## EXERCISE DIRECTIONS
A faithful copy of the data, pictures omitted, is the required answer.

Stored data
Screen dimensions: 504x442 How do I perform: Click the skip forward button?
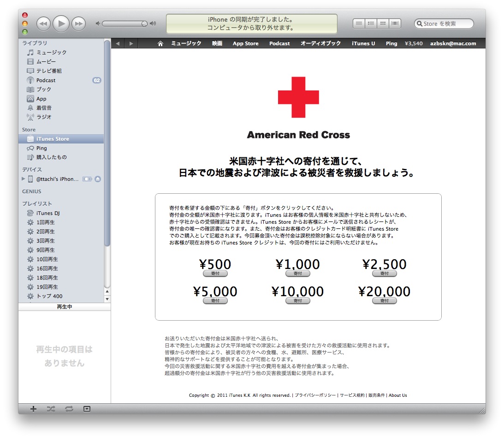point(79,24)
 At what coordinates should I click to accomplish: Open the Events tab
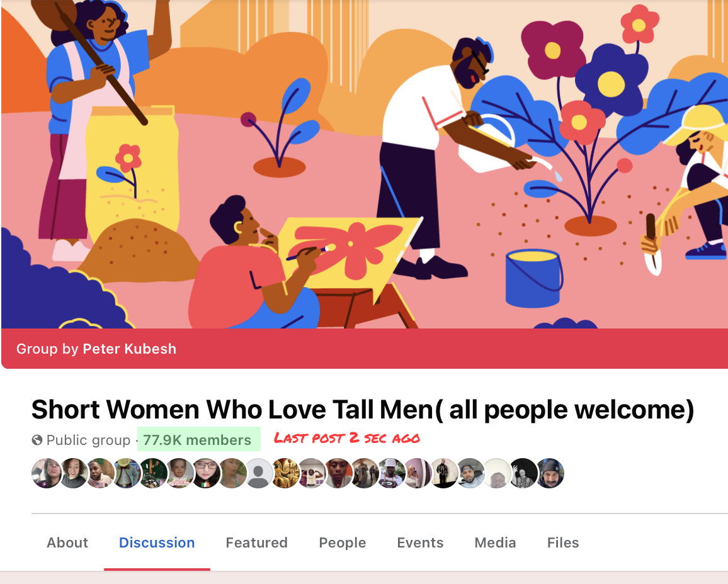420,542
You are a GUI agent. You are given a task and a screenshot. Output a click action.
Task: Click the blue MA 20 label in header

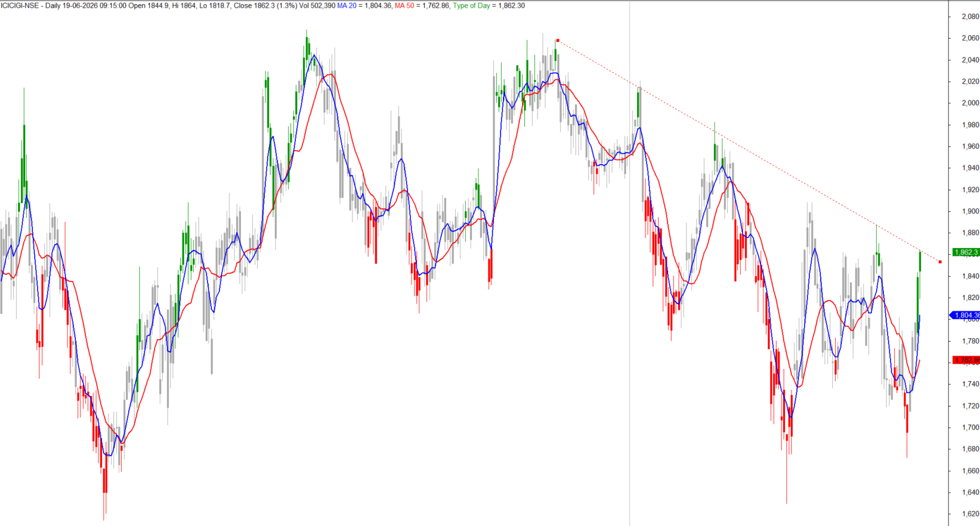tap(347, 5)
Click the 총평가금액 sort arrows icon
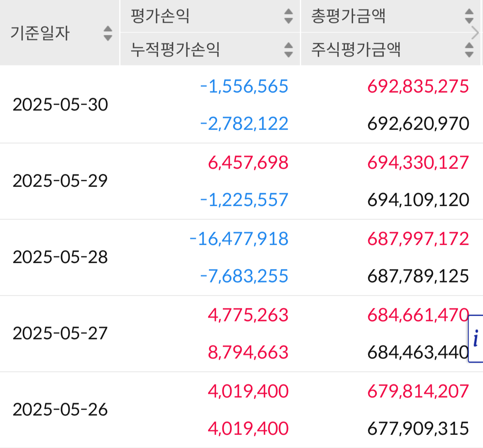This screenshot has width=483, height=448. coord(469,16)
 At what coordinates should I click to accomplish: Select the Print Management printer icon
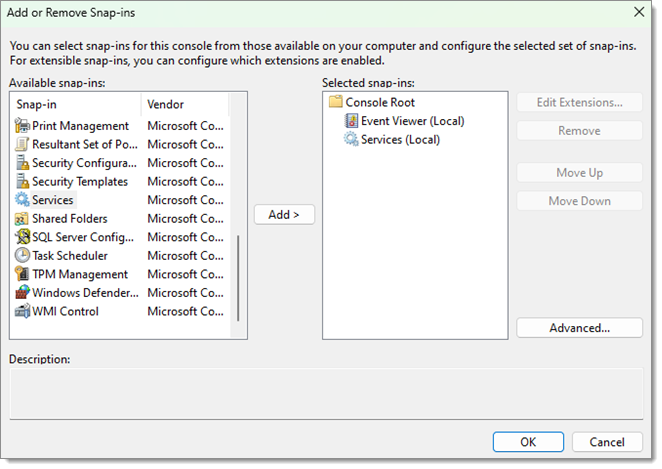[x=22, y=126]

## SOLUTION
Screen dimensions: 504x442 How do I perform: Click the skip forward button?
point(79,24)
 At what coordinates should I click to accomplish: Open the Events tab
420,542
You are a GUI agent. You are given a task and a screenshot. Output a click action.
Task: Click the blue MA 20 label in header

tap(347, 5)
Click the 총평가금액 sort arrows icon
This screenshot has width=483, height=448. coord(469,16)
 At what coordinates should I click to accomplish: Select the Print Management printer icon
[x=22, y=126]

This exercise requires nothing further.